None begs, none asks for money, and yet on the faces of these frontier refugees I saw stark hunger, the weakness come of long weeks of famine. One man, one fortunate man from Verviers, told me he could purchase as much as 2s. 8d. worth of food for himself, his wife and child for a week.
Think of it, American citizens! Sixty-six cents’ worth of food for a man, his wife, and child for a whole week, if he were permitted to purchase that much! Sixty-six cents! That is what an average American citizen pays for his dinner in his own home. He cannot get breakfast, he can only get half a breakfast, for that at the Waldorf or the Plaza in New York.
This man was only allowed to purchase that much food if he could, because if he purchased more he would be taking from some one else, and they were living on rations for the week which would represent the food of an ordinary man for a day. A rich man can have no more than a poor man. It is a democracy of famine.
There is enough food wasted in the average American household in one day to keep a Belgian for a fortnight in health and strength. They want in Belgium 30,000 tons of food a month. That is their normal requirement. The American Relief Committee is asking for 8,000 tons a month, one-quarter of the normal requirements, one-half of a soldier’s rations for each Belgian. The American Committee needs $5,000,000 a month until next harvest. It is a huge sum, but it must be forthcoming.

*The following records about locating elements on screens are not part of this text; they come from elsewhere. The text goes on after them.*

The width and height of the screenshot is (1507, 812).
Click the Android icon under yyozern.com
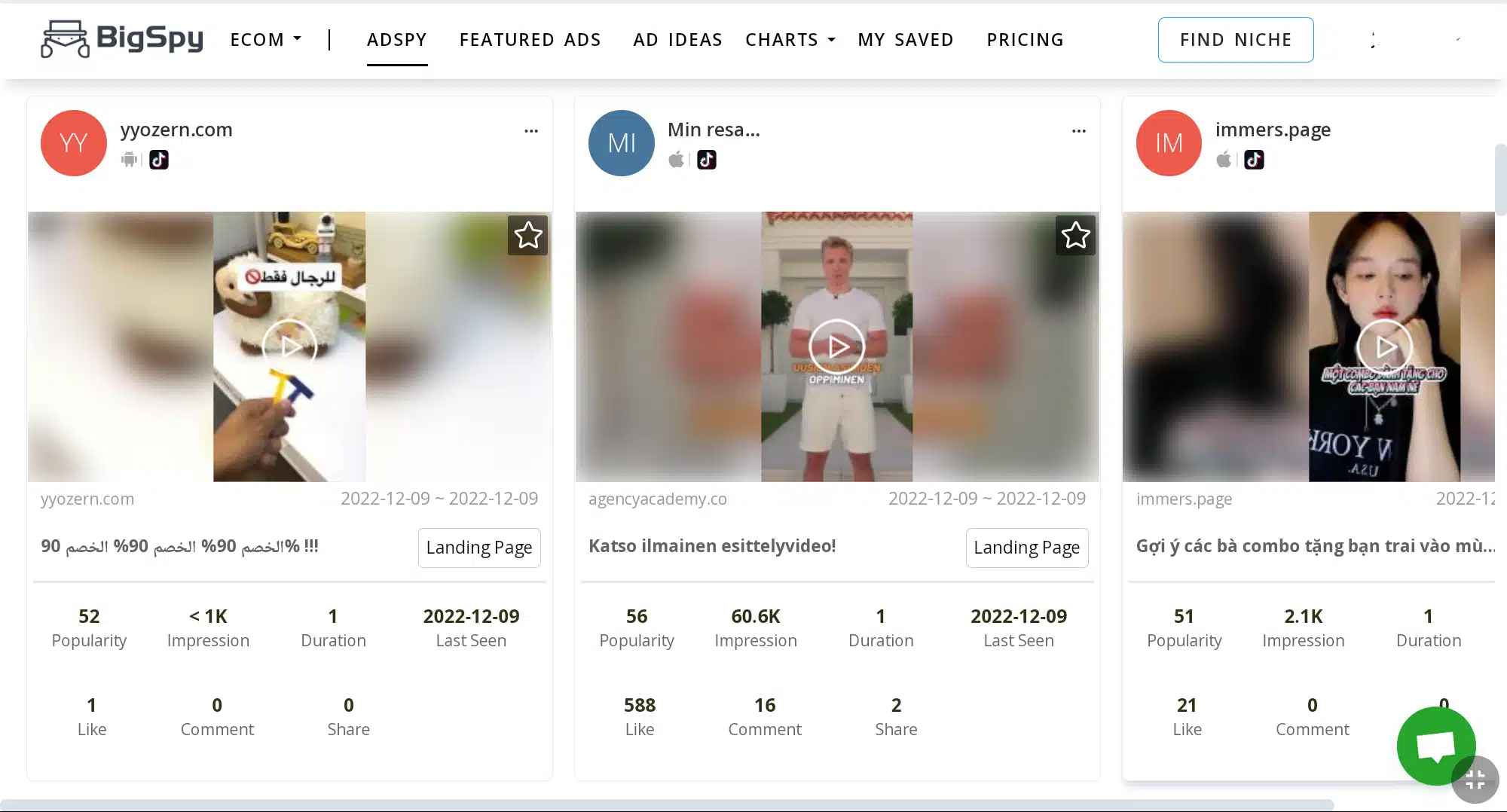point(129,160)
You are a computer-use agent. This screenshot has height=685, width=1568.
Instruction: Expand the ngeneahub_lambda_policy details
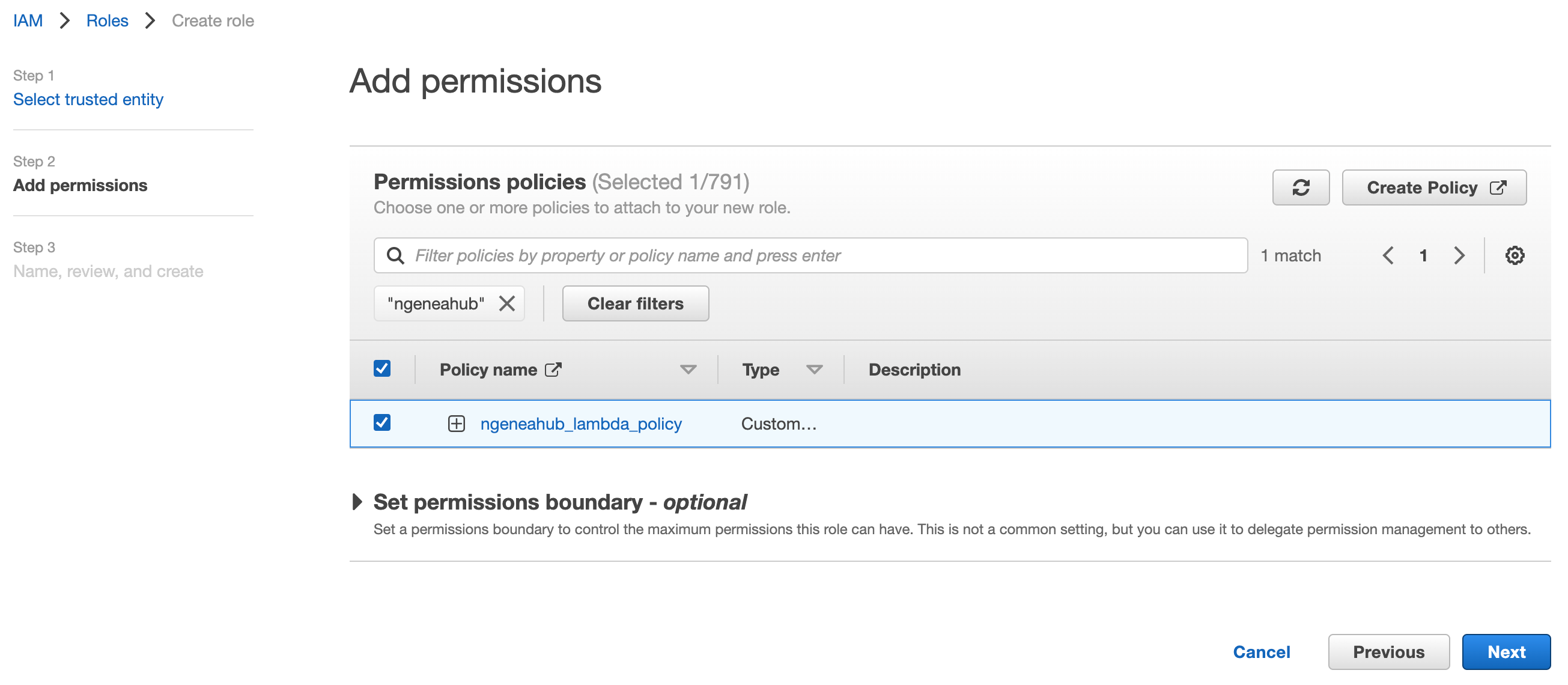[456, 423]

Of all the great powers of the world the United States is the only one not at war or in peril of war. Of all the foremost nations of the world the United States is the only one that can save Belgium from starvation if she will. She was the only nation that Germany would allow a foothold for humanity’s and for Christ’s sake in Belgium. Such an opportunity, such responsibility, no nation ever had before in the history of the world. Spain and Italy join with her, but the initiative and resources and organization are hers.
Around Belgium is a ring of steel. Within that ring of steel is a disappearing and forever disappearing population. Towns like Dendermonde, that were of 10,000 people, have now 4,000, and in Dendermonde 1,200 houses have fallen under the iron and fire of war. Into that vast graveyard and camp of the desolate only the United States enters with an adequate and responsible organization upon the mission of humanity.
No such opportunity was ever given to a people, no such test ever came to a Christian people in all the records of time. Will the American nation rise to the chance given to it to prove that its civilization is a real thing and that its acts measure up with its inherent and professed Christianity?
I am a profound believer in the great-heartedness of the United States, and there is not an American of German origin who ought not gladly and freely give to the relief of people who, unless the world feeds them, must be the remnant of a nation; and the world in this case is the United States. She can give most.